Der Wettbewerbsgedanke ist dem Yoga fremd. Anfänger fürchten sich häufig vor akrobatischen Verrenkungen. Das ist unnötig: „Man muss erst mal Ruhe in die Bewegung bringen.“ Jede Yogastunde beginnt mit einer Entspannungsübung. Leichte Erwärmungsasanas lockern die Schultergelenke, Nacken oder Beine. Die Atmung wird immer mit der Bewegung koordiniert und soll bewusst wahrgenommen werden. Das fällt anfangs vielen Übenden schwer. Aber mit zunehmender Praxis bessert sich die Konzentrationsfähigkeit. „Der Lehrer gibt Impulse. Je individueller die Praxis, desto wirkungsvoller für den Menschen.“ Für Übergewichtige empfiehlt sich ein besonders sanfter Einstieg. Dabei können auch Hilfsmittel wie Hocker eingesetzt werden. Sie sollten sich Yoga nicht aus Büchern oder von DVDs aneignen.

Das richtige Yoga für jeden

Ob Yoga in der Gruppe oder im Einzelunterricht gelernt wird, richtet sich nach den Zielen des Übenden. Der Schwerpunkt liegt auf Asanas für den Rücken, für bewegliche Gelenke, gedehnte Sehnen und Bänder sowie für eine kräftige Muskulatur. Wichtig: „Wir passen nicht die Menschen an die Übung an, sondern umgekehrt“, so Roswitha Aengenheyster. Es gibt unzählige Varianten. Sie können Einzelübungen kombinieren oder intensive Übungsreihen wie den dynamischen Sonnengruß absolvieren. Grenzen können Sie nach und nach erweitern. „Meiner Erfahrung nach eignet sich Yoga als Bewegungseinstieg für viele Menschen besser als ein Fitnessstudio, weil sie sich dort oft überfordert fühlen.“ Meditieren würde die auch als Coach Tätige mit Anfängern noch nicht. „Es gehört viel Übung dazu, bevor man mit der Atmung zurechtkommt“, begründet sie. Am Ende jedes Kurses wird eine Entspannungsübung durchgeführt.
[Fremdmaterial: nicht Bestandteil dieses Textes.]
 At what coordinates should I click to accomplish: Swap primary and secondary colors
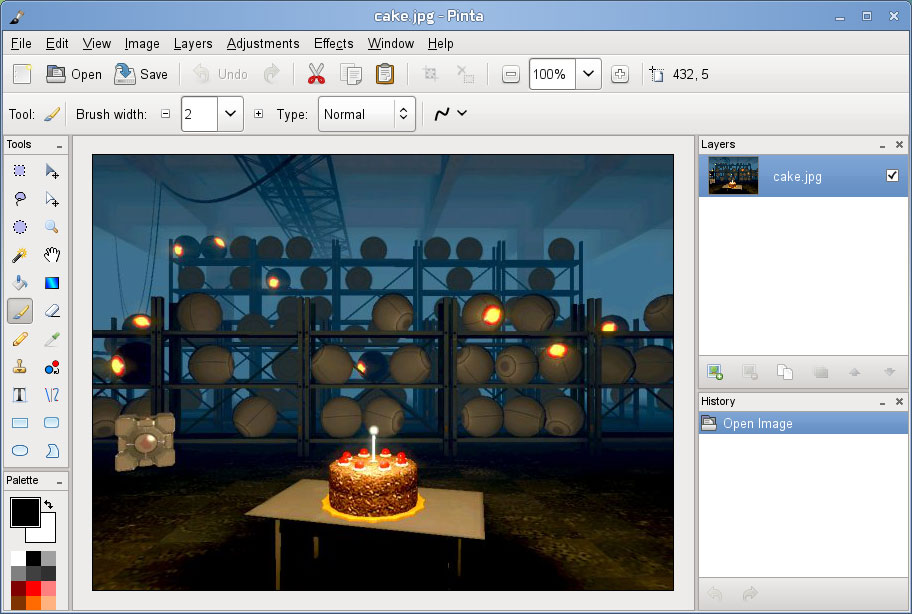coord(49,504)
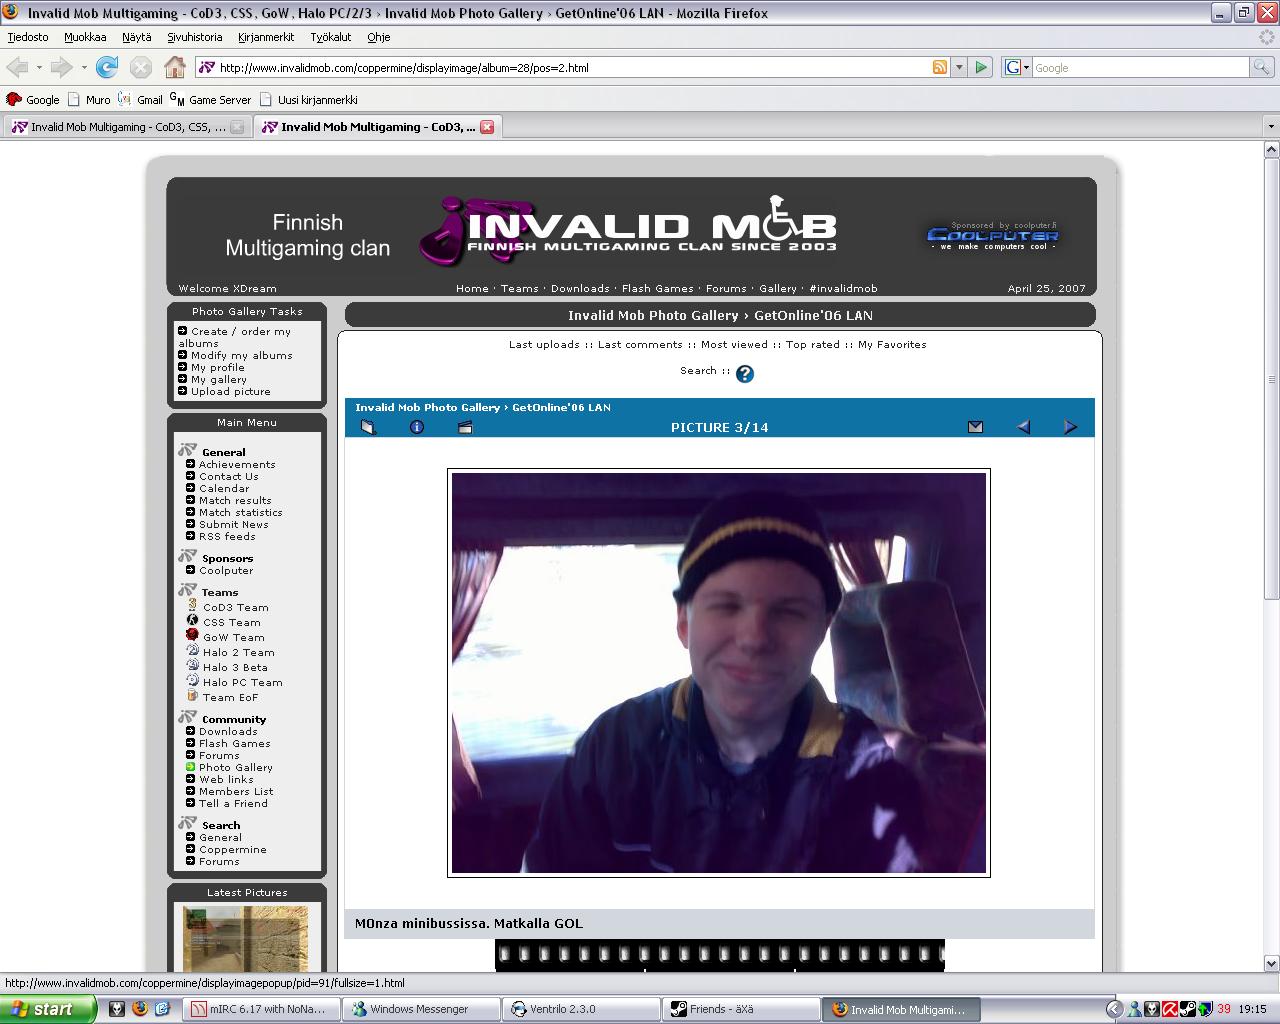The width and height of the screenshot is (1280, 1024).
Task: Expand the address bar history dropdown
Action: [x=959, y=67]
Für Fortgeschrittene empfiehlt Yoga-Vidya, Europas größtes Zentrum für Yoga, Meditation und Ayurveda, je 105 Minuten lange Übungsreihen. Die für Diabetiker geeigneten Reihen harmonisieren die Hormondrüsen beziehungsweise helfen, Bauchspeck und Fett deutlich zu reduzieren.

Versuch macht klug

Der ganzheitliche Ansatz des Hatha-Yoga erlaubt, auf die Möglichkeiten jedes Übenden individuell einzugehen. Kurse finden in Yogastudios, an Volkshochschulen oder bei Fitness- und Gesundheitsanbietern statt. Fast alle Krankenkassen bezuschussen Yogakurse oder übernehmen die Kosten sogar komplett. Seriöse Yogalehrer geben gern Auskunft über ihre Ausbildung, Erfahrung und Zugehörigkeit zu Berufsverbänden. Fast alle bieten regelmäßig Schnupperstunden an. „Es ist schön, mit Yoga anzufangen, Erfolge sind schon bald erlebbar“, ist Yoga-Lehrerin (BYV/EYV) Maren Hofmann überzeugt. Oder wie es der dänische Yoga-Pionier Swami Janakananda einmal formulierte: „Meditation und Yoga ist etwas, das du tust. Was nützt es, über etwas zu reden, was du nur gelesen hast? Erfahrung kommt durch Praxis.“ Der Vorteil bei Yoga: Hat man es einmal erlernt, kann man es überall praktizieren und bis ins hohe Alter beweglich bleiben. Das kostet nur ein wenig Überwindung.